In my book Churchill as War Leader - Right or Wrong? I produced the documents that show Churchill's unreasonable rage with Craigie for stating what was clearly true. Yet there is no mention of this in Dr Charmley, Martin Gilbert or Churchill's own memoirs.

It is untrue Churchill 'crawled' to the President. He frequently took a strong stand against Roosevelt but, as the war went on, Britain became more and more a junior partner, impotent to reject American policy. On two occasions Churchill drafted letters to Roosevelt threatening resignation and, although he did not send them, instead he made his own strong views crystal clear. The first was after the Indian leaders refused a generous offer conveyed to them by Stafford Cripps of conditional independence, and Roosevelt insisted in spite of this that India should be given independence immediately. The second was when America refused to support Churchill's Mediterranean strategy with a landing in Istria which could well have made the 'blood bath' of the cross-Channel invasion unnecessary.
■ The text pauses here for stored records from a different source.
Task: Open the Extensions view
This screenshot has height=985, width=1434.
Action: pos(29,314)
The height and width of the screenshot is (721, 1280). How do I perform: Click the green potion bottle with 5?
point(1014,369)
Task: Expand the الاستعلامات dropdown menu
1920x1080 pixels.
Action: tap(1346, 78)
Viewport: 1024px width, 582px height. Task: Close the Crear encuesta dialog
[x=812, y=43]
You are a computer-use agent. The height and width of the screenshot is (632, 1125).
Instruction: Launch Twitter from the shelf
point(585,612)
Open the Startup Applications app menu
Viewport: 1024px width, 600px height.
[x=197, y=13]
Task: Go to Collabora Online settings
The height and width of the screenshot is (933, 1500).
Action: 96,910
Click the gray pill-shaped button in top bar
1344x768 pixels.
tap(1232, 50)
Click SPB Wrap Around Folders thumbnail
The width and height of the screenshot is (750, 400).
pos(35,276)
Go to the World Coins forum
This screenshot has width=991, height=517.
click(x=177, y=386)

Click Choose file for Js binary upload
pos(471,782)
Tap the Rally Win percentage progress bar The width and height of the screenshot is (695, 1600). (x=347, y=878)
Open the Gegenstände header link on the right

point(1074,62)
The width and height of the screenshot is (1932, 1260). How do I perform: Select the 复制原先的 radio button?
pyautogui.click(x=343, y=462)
Potsdam in 1945 is the most glaring omission. There Churchill ignored the strong advice of the British Foreign Office conveyed to him by Sir Alexander Cadogan that the Japanese would definitely surrender at once without any need to drop atom bombs provided they were given a guarantee that the Emperor could continue to rule.

The new US President Truman and the new Foreign Secretary Byrnes were given similar advice by their foreign office, but they still insisted that the atom bombs must be dropped. Churchill meekly acquiesced.